The territory, which successfully scrambled to make a $169m payment on debts owed by the Government Development Bank on Friday, did not make a $58m payment on Public Finance Corporation bonds, according to Victor Suarez, chief of staff for Puerto Rico’s governor.
“We don’t have the money,” he said on Friday, according to newswire reports. “The PFC payment will not be made this weekend.”

This just happens to be the largest muni bond default in the history of the United States.

 There will be no last minute deals here. The Governor of Puerto Rico, Secretary of State (second in command), President of the Senate and the Speaker of its House of Representatives have all left town.
Puerto Rico actually has enough money to make it to the end of the month, but default was inevitable, so they decided to do it now rather than wait until they ran out of cards to play like Greece.
Puerto Rico’s bonds are at a six year low.

There is a back story to this.

 According to a new investigation, many of those same billionaires demanding payment from Puerto Rico have also profited from the debt crises in Greece, Argentina, and Detroit. These hedge funds specialize in buying up “distressed” assets and pushing governments to take on debt they can’t afford under predatory rates and conditions. At the same time, the groups are lobbying Congress to not allow the island to declare bankruptcy, as doing so would cut into their profits.

A cadre of Wall Street hedge funds have been making a bundle off of Puerto Rico’s woes for years.

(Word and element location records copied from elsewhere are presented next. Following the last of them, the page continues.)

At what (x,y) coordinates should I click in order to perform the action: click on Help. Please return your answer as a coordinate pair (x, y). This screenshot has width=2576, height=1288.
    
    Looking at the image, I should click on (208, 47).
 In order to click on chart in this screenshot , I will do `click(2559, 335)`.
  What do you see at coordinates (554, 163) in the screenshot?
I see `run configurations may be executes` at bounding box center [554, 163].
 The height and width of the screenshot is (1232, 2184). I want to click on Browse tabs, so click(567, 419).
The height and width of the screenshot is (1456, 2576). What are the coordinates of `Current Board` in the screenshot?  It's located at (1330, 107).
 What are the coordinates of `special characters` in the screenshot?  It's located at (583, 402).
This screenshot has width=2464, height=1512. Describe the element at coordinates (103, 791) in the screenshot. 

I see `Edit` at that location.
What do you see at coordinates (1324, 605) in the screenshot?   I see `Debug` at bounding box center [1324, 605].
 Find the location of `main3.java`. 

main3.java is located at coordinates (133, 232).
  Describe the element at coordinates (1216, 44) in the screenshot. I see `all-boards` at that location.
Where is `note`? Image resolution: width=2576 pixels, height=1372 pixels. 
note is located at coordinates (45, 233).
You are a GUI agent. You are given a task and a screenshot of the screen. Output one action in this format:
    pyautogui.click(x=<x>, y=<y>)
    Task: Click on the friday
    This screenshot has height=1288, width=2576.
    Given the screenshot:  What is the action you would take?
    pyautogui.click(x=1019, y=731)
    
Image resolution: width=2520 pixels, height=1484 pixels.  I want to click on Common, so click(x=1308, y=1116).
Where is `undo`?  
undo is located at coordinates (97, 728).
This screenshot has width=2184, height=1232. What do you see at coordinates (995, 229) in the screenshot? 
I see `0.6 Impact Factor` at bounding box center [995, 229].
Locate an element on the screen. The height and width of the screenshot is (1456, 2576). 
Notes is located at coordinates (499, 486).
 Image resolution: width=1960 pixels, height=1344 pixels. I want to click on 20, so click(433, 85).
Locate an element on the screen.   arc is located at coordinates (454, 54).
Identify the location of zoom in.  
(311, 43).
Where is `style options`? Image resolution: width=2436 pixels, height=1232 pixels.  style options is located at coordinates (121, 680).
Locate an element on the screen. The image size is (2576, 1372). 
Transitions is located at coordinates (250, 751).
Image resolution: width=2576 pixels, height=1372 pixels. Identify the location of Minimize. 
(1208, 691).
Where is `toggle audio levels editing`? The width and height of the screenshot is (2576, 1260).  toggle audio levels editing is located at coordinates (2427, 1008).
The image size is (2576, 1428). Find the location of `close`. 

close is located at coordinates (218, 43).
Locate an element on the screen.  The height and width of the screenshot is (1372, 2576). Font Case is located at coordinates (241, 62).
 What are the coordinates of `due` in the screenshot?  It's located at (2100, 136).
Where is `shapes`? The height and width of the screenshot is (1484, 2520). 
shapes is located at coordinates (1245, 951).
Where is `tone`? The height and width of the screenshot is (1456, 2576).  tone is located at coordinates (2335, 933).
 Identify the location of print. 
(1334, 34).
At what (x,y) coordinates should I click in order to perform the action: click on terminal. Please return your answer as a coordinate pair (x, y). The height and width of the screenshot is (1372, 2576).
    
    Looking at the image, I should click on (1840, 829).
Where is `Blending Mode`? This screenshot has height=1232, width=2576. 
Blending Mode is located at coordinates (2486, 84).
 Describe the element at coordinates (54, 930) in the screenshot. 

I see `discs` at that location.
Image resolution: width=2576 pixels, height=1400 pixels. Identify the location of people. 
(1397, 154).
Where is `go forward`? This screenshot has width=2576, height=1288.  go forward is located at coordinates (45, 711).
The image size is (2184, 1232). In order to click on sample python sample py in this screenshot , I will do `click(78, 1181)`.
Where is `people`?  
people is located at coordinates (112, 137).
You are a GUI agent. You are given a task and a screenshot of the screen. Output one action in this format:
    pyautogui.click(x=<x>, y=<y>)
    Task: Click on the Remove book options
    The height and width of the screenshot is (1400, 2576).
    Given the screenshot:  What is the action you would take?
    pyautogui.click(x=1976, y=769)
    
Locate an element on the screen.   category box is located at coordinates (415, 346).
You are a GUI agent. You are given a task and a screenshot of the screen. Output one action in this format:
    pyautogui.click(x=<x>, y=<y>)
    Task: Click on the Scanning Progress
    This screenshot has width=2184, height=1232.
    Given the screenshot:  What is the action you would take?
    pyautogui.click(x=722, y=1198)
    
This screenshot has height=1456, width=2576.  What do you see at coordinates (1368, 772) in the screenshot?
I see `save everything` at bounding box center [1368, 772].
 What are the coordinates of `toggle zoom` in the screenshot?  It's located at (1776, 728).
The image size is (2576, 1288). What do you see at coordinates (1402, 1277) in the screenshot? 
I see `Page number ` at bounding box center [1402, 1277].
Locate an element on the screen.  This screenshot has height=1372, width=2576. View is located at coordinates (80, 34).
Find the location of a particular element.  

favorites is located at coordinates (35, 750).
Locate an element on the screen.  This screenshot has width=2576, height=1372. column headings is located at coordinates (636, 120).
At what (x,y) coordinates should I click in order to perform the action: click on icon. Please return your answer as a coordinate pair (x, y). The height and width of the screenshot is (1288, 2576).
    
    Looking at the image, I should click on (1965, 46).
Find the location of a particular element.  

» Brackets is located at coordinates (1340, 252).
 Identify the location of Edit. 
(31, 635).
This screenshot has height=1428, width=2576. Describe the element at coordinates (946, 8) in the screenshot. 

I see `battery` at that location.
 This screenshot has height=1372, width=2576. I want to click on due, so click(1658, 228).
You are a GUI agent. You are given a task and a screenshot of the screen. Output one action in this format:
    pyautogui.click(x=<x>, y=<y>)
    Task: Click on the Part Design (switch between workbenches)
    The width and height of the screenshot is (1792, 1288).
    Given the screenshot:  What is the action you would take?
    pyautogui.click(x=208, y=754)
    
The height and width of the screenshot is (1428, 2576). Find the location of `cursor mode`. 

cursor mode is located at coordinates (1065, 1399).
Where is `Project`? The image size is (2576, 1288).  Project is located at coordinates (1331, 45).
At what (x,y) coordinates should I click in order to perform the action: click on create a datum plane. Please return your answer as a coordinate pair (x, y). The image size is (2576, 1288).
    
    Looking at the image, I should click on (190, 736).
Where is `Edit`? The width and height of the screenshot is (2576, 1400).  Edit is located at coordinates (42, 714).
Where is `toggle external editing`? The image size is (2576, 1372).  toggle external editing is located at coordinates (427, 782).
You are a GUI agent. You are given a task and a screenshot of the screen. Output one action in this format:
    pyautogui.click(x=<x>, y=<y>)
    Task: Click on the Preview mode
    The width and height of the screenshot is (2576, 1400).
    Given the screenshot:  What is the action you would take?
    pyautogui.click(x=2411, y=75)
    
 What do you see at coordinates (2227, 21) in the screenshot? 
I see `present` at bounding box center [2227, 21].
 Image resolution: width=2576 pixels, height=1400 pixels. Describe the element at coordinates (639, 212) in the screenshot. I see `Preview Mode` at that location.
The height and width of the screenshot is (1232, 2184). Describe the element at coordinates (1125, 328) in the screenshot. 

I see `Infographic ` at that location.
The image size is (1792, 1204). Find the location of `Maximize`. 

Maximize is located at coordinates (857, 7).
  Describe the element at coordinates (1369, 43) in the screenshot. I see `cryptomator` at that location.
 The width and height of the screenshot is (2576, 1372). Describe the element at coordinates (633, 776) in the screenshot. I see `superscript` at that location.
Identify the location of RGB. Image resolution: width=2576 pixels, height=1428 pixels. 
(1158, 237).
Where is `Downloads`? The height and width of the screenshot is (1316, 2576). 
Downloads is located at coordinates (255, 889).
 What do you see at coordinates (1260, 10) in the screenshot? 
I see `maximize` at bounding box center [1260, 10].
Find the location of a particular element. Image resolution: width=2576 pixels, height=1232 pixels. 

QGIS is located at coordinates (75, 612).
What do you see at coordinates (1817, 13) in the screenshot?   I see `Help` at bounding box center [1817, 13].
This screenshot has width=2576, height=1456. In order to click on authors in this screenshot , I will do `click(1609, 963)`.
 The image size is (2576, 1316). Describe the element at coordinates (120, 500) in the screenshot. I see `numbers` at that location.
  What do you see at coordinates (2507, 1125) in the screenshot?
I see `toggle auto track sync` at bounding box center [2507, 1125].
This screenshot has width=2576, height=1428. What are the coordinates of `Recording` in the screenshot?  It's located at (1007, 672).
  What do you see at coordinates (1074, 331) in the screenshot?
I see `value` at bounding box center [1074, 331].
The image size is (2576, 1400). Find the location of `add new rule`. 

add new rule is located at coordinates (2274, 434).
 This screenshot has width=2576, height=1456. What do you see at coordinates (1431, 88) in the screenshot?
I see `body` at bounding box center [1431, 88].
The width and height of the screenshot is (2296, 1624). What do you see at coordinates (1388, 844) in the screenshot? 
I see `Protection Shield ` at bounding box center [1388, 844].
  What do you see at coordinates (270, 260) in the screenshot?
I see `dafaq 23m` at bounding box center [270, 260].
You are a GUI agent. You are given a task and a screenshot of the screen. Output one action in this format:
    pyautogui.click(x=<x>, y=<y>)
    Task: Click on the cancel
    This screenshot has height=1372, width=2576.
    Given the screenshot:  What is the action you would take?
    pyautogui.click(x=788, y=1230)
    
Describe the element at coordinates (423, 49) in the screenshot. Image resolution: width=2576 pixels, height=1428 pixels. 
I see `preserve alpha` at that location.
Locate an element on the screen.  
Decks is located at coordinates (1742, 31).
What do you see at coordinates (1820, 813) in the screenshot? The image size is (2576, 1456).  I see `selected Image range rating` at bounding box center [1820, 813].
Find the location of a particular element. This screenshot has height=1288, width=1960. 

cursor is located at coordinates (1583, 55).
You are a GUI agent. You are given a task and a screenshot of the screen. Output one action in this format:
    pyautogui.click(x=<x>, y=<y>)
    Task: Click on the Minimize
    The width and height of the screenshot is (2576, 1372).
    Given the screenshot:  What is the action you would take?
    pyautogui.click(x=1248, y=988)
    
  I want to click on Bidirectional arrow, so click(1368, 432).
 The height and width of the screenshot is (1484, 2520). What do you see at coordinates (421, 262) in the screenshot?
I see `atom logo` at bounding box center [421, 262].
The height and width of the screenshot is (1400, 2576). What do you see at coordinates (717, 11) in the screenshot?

 The Wall Street Journal recently reported that in 87 bond deals since 2006, Puerto Rico sold $61 billion of bonds which resulted in fees to Wall Street firms and their cohorts of $1.4 billion. The fees charged were higher than those assessed on other financially troubled US states and cities. In fact, according to Reuters, banks such as UBS, were paid gross spreads averaging 31% higher than spreads charged to Detroit.
UBS, one of the major underwriters of Puerto Rican debt, not only charged fees to underwrite Puerto Rican bonds, they then neatly packaged these bonds into their own “closed end mutual funds”, charged retail investors a “front end load” of 4.75 % and annual fees of 1%.

Puerto Rico didn’t get in this situation without a great deal of incompetence and corruption in their government, but that doesn’t mean that Wall Street should get all the benefits from that incompetence and corruption while shouldering none of the costs.
The problem is that the hedge funds have already managed to off-load much of the risk to you and me. Around 60% of Puerto Rico’s debt is held by American citizens, much of it in retirement accounts.

Originally posted to gjohnsit on Sun Aug 02, 2015 at 01:29 PM PDT.

Also republished by Anti-Capitalist Chat.